Dem Meister war wohl bewusst, dass er sich auf ein Risiko einließ. „So ein Holzbackofen hat seine eigenen Gesetze, da ist keiner wie der andere“, sagte er. Ein Probebacken Anfang Mai überzeugte ihn dann. Mit drei Mann rückten die Stavenhagener morgens um vier an, heizten den Ofen und begannen den Teig zu kneten. Hundert Brote und 65 Bleche Kuchen brachte das Team unters Volk. Das stand geduldig Schlange am Verkaufstresen. Viele ließen sich den Kuchen vor Ort im Kaffeegarten schmecken. Abwechslungsvolle Unterhaltung boten dazu der Liedermacher Benjamin Nolze, die Tanzgruppe des Neukalener Karnevalsvereins sowie die Teterower Schalmeien.

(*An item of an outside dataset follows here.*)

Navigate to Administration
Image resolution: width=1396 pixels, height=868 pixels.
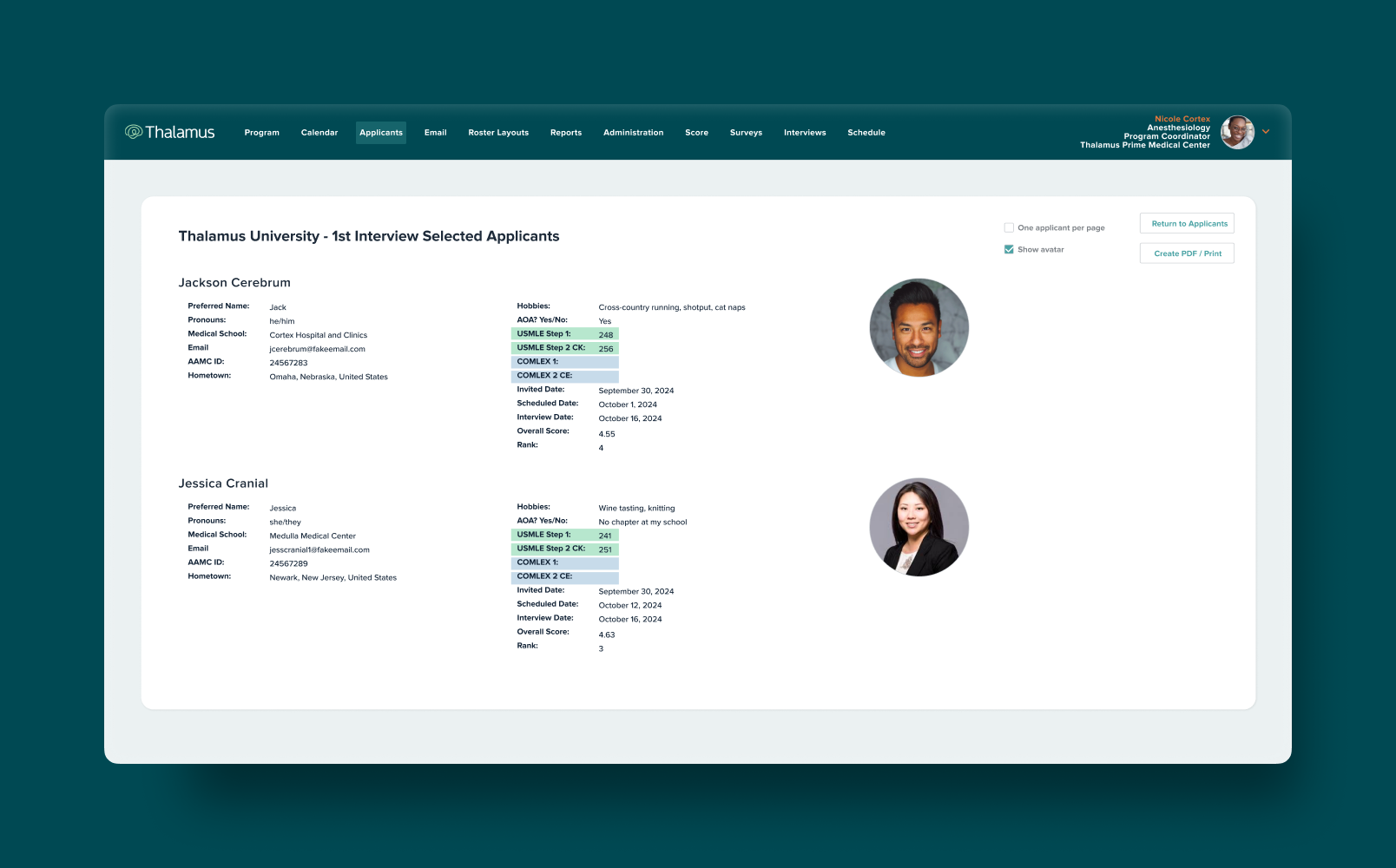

Kalorien abbauen am Schmiedehammer

Überzählige Kalorien abzubauen, bot die Dorfschmiede Gelegenheit. Dort hatte Ulrich Manzke das Feuer entfacht und glühte das Eisen. Daraus schmiedete er Nägel, die für einen Obolus als Schuppen in einen Holzhecht geschlagen werden. Gern gab der Meister den Hammer auch mal aus der Hand. So erwies sich der siebenjährige Ben schon recht geschickt am Amboss. Manfred Mittag zeigte, was er vor Jahrzehnten gelernt hatte, und ließ den Hammer regelrecht tanzen.